A fractional excretion of uric acid (FeUa) was calculated as 11%. Given his high FeUa and bedside ultrasound, intravenous (IV) furosemide was restarted. Diuretic agents were continued for 4 days with symptomatic improvement. He was able to ambulate without dyspnea, he was not SOB with bending, and his heart rate normalized gradually until his atrial tachycardia abated and was replaced with normal sinus rhythm. Serum sodium improved (peak 131 mEq/l), and diuretic agents were stopped when it down-trended; then, FeUa was 5.46% and inferior vena cava <2.1 cm with >50% collapse on ultrasound. He continues to do well as an outpatient with no recurrence of SOB or hyponatremia.

Thus the case series presents a string of clinical observations to support the hypothesis that FeUa can identify patients with hard to assess volume status that are responsive to diuresis with low risk of AKI. FeUa served as a valuable tool to guide initiation, dosing, and termination of diuretic therapy.

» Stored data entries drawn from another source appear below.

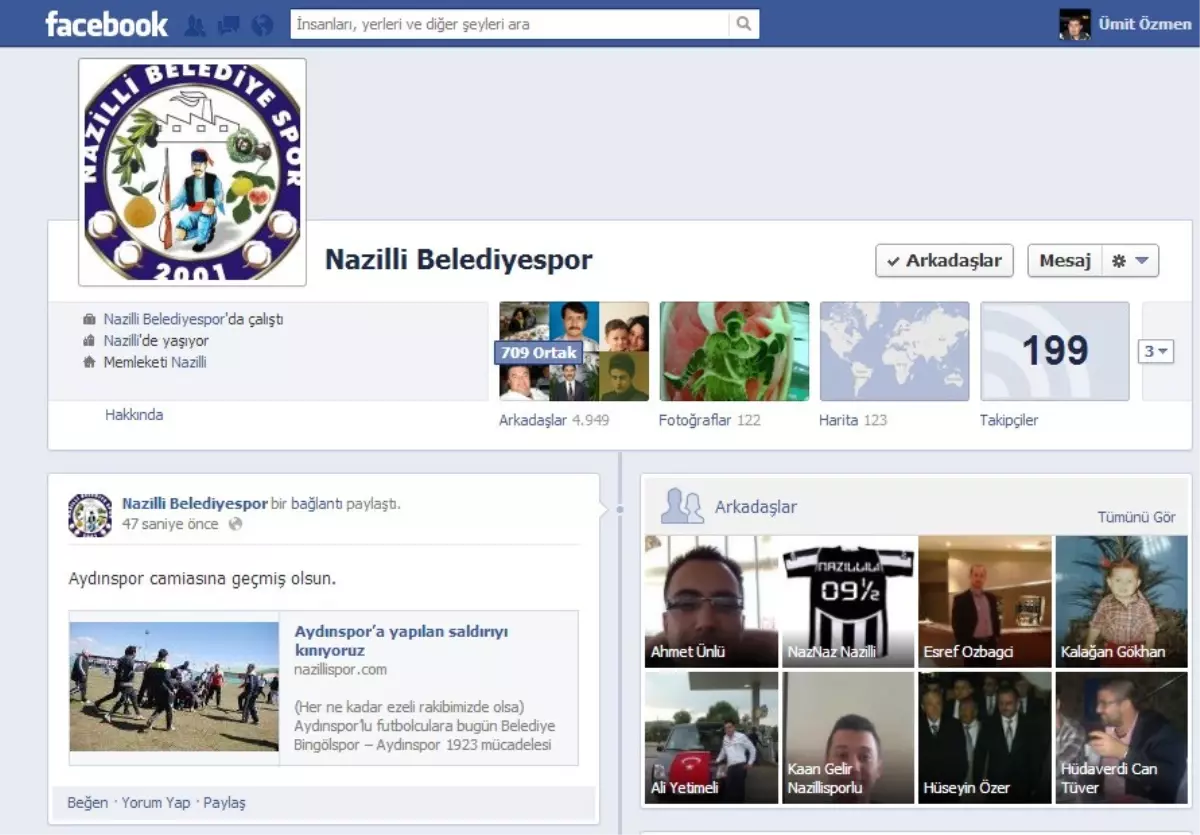Open the gear settings dropdown beside Mesaj

tap(1131, 261)
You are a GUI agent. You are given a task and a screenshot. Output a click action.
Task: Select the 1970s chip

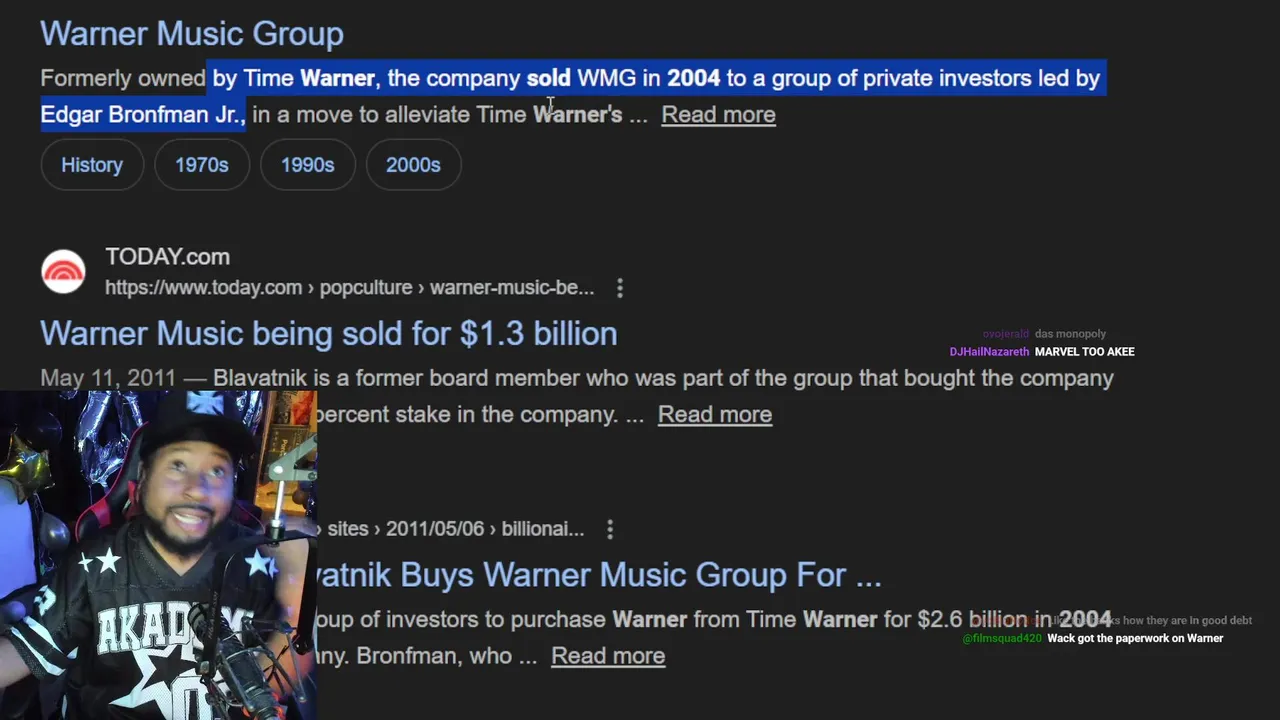coord(202,165)
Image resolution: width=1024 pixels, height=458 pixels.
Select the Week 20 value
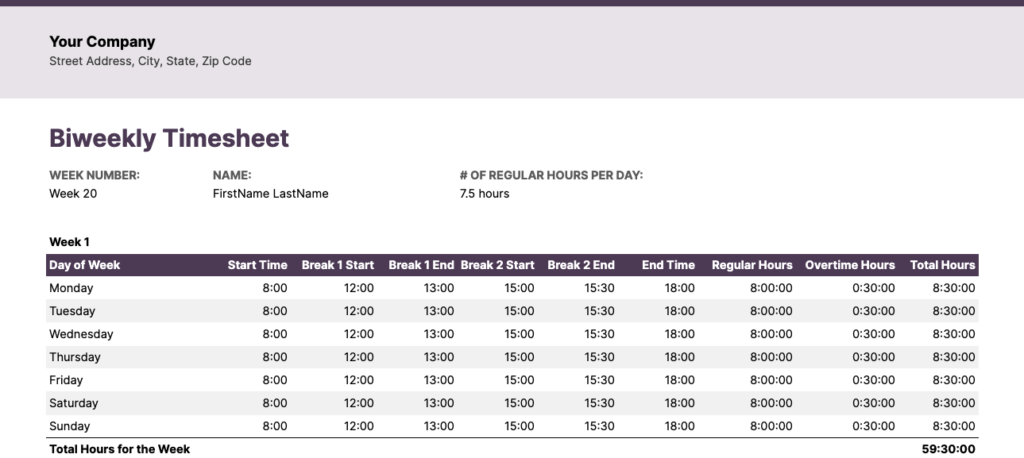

It has been shown that the utility of FeUa to diagnose volume expansion does not change depending on urine flow or use of loop diuretic agents (unlike FeNa), but is mostly a function of changes in ECFV. They leveraged the utility of FeUa in different ECFV states and present for the first time observations supporting the use of FeUa to direct diuretic use in congestive HF.